### [TESTO FORNITO]
━━━━━━

Durante l’ARF – Il Festival del Fumetto abbiamo intervistato per voi Barbara Giorgi e Michela Bruno, autrici di The kids are alright, l’opera che si è aggiudicata il Premio Micheluzzi 2024 al Napoli Comicon nella categoria “Nuove strade”. Ecco cosa hanno raccontato ai nostri microfoni sul loro percorso.
Nato dalla loro esperienza personale di artiste, Barbara Giorgi (sceneggiatrice) e Michela Bruno (disegnatrice) si sono aggiudicate il Premio Micheluzzi al Napoli Comicon 2024 con il fumetto The kids are alright, che racconta in modo sincero e senza fronzoli le sfide che il mestiere, inevitabilmente, comporta. Suggerisce, più che raccontare, poiché tra le pagine di questo volumetto in cui caldo e freddo si susseguono, la fatica, gli sforzi, le fregature sono abbozzate e lasciate intuire. Questo, se possibile, aiuta ancora di più nell’immedesimazione quanti provengono da percorsi simili, quale che sia la loro arte.
Barbara Giorgi e Michela Bruno – L’intervista
Il vostro libro ha vinto il Premio Micheluzzi 2024 al Napoli Comicon: era una vittoria che vi aspettavate?

━━━━━━

### [DATI SALVATI]
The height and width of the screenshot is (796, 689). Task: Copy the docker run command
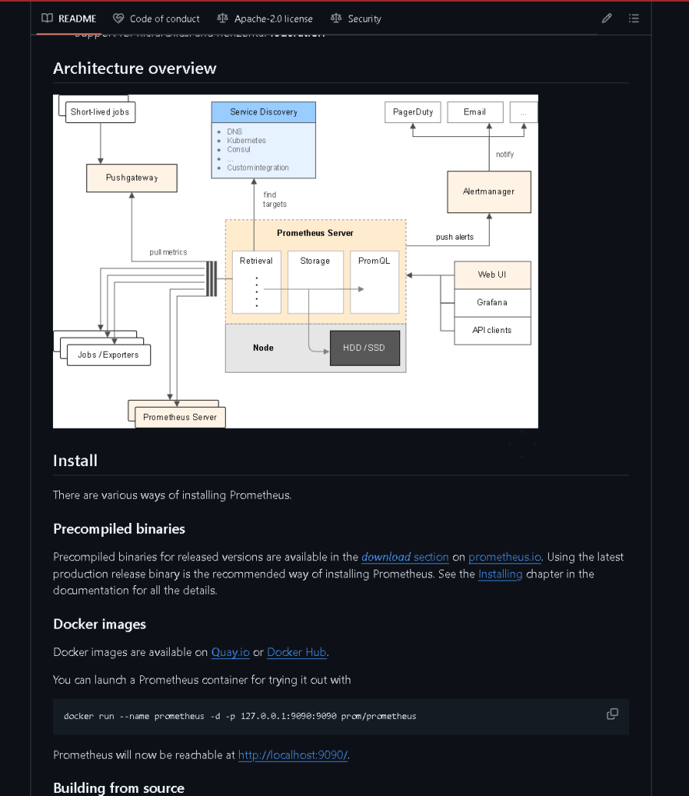tap(612, 714)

━━━━━━

### [COSE DA FARE]
a) Nel testo sull'intervista a Barbara Giorgi e Michela Bruno, in quale categoria The kids are alright ha vinto il Premio Micheluzzi 2024?
b) Scrivi il seguito del testo sull'intervista a Barbara Giorgi e Michela Bruno, partendo subito dopo la sua ultima frase.

### [RISPOSTE PER COMPITO]
a) Nella categoria "Nuove strade".

b)
Barbara: Assolutamente no, è stata una sorpresa enorme. Tieni conto che non eravamo presenti al Comicon, per cui la notizia l’abbiamo avuta in differita. Io a momenti svenivo per strada.
Michela: Io ero al lavoro, e c’era lei che mi mandava i messaggi per avvisarmi. Li ho letti dopo due ore e stavo per svenire, perché davvero non ce lo aspettavamo.
Com’è nata questa collaborazione tra voi?
Barbara: È nata perché io volevo tanto fare questo libro. All’inizio l’idea era molto sfocata, sapevo solo che volevo fare un fumetto raccontando dell’esperienza che ho fatto insegnando fumetto ai ragazzini di un campo estivo. Un’esperienza fatta proprio per campare, lo dico con tutta l’onestà che posso, ma che in realtà poi si è rivelata molto importante a livello di crescita personale e a livello psicologico.
Quindi ecco, volevo fare questo libro e ho iniziato a chiedere in giro; tra i miei colleghi di Firenze, una mi ha fatto il nome di Michela perché erano state compagne di classe. E da lì è nata la nostra collaborazione, di cui peraltro sono contentissima perché il suo è esattamente lo stile che cercavo.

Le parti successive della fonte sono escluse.